Strong domestic institutional investors could support Chinese equities growth: regulator
Foreign capital could act as an importance force in the development of China's capital market, and more efforts should be made to build a strong team of domestic institutional investors in a bid to realize sound competition between domestic and overseas investors, Fang Xinghai, deputy head of the China Securities Regulatory Commission (CSRC) said at the annual Shanghai Stock Exchange Global Investor Conference on Wednesday.
Fang said that the top securities regulator has been promoting opening-up of China's capital market, with progressive results having been made. For example, a total of 20 foreign-owned or controlled securities and investment fund firms have been set up in China since foreign investment cap was removed in 2020, Shanghai Securities News reported.
As this year marks the fifth anniversary of the pilot of registration-based IPO, the number of companies listed in the A-share market has grown to more than 5,300 from over 3,500, according to Fang. The total market valuation of A-share listed firms reached 80 trillion yuan ($11.06 trillion), the second highest in the world, he said.
Chiese authorities have released a raft of targeted policies to support the capital market and macro economy, with investor sentiment in Chinese assets continuing to strengthen, and investors should hold their confidence in the A-share market and wait for another bull market's coming, Yang Delong, chief economist at Shenzhen-based First Seafront Fund Management Co, told the Global Times on Wednesday.
Currently, both yuan and yuan-based assets including A-shares, Hong Kong stocks and Chinese mainland companies listed in the US are underestimated, and more capital is expected to flow to the Chinese market to explore opportunities, according to Yang.
Qiu Yong, chairman of the Shanghai Stock Exchange Board, said at the same forum on Wednesday that the value of the A-share market is yet to be explored and foreign investors are welcome to expand their presence in the market.

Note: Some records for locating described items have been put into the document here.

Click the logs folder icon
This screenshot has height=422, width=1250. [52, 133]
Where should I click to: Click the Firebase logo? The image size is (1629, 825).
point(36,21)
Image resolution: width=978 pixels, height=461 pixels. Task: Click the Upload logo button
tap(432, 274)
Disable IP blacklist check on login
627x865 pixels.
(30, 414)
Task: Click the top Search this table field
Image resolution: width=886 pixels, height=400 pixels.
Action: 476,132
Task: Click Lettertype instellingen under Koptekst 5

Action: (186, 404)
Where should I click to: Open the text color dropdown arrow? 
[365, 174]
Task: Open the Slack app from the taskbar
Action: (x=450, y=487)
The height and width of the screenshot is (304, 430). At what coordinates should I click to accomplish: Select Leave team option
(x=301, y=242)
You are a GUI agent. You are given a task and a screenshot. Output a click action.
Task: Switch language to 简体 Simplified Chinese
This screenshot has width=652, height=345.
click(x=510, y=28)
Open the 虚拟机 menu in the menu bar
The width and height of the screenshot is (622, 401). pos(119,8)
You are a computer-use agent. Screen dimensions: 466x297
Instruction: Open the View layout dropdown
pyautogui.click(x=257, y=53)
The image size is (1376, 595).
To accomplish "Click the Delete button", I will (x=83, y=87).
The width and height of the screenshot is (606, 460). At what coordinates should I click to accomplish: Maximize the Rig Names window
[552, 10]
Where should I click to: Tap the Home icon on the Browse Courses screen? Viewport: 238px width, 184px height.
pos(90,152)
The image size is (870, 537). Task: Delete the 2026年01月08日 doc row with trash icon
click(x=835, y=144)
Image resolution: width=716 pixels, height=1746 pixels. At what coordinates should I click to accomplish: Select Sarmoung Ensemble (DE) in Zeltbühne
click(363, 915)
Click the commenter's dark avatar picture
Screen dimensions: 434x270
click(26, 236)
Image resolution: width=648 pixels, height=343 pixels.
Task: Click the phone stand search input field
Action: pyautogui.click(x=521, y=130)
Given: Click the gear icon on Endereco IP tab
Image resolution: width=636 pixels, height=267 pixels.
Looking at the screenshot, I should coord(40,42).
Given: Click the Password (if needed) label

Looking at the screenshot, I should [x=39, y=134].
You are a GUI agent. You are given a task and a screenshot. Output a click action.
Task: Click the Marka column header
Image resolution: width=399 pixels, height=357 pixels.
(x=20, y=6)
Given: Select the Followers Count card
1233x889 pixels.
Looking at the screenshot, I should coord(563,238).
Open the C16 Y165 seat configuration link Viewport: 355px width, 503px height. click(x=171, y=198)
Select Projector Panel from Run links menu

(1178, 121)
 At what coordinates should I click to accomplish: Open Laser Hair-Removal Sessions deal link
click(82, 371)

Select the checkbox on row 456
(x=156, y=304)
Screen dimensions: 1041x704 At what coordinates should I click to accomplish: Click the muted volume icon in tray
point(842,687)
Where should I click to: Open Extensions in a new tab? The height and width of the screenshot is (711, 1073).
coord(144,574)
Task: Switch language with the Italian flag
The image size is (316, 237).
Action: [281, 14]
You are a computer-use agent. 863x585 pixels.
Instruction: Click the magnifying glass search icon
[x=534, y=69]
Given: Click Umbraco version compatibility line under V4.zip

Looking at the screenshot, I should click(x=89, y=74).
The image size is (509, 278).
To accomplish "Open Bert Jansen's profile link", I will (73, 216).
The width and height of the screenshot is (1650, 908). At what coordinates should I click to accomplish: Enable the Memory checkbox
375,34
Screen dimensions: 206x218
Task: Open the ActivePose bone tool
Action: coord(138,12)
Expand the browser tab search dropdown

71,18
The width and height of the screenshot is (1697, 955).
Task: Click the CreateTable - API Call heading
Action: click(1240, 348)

The fundamentals supporting China's economic growth over the long run remain unchanged. The Chinese economy has ample room to develop, shored up by more positive conditions for high-quality growth. There is bright prospect for investing in the Chinese market, Qiu said.
The Central Financial Work Conference, held in Beijing from October 30 to 31, noted that strenuous efforts should be made to expand institutional opening up in the financial sector and facilitate cross-border investment and financing, in order to constantly build up a stronger financial sector in the country.
Amid continuous market reform and high-standard opening up, Chinese market remains appealing for overseas institutions.
"China is one of our strategic markets in the world, and we are optimistic about Chinese economic development in the long term," Helen Huang (Huang), managing director for China of world's leading asset management company Fidelity International, told the Global Times in a recent interview.
In the face of global uncertainty, the Chinese market is a good place to diversify the portfolio and explore untapped value, as China's macro-economic fundamentals are more stable and more resilient to deal with external challenges, Huang said.
As the country's raft of stimulus measures are producing effects, the earnings of listed Chinese companies are expected to rebound in the coming six months, which will drive the recovery of Chinese assets, Meng Lei, China Strategist for UBS Securities Co Ltd, UBS's foreign-invested fully-licensed securities firm in China, said in a note sent to the Global Times.
"We are looking into food and beverage-related stocks that have benefited from business activity recovery and home appliance stocks amid the country's stabilizing real estate market," Meng said.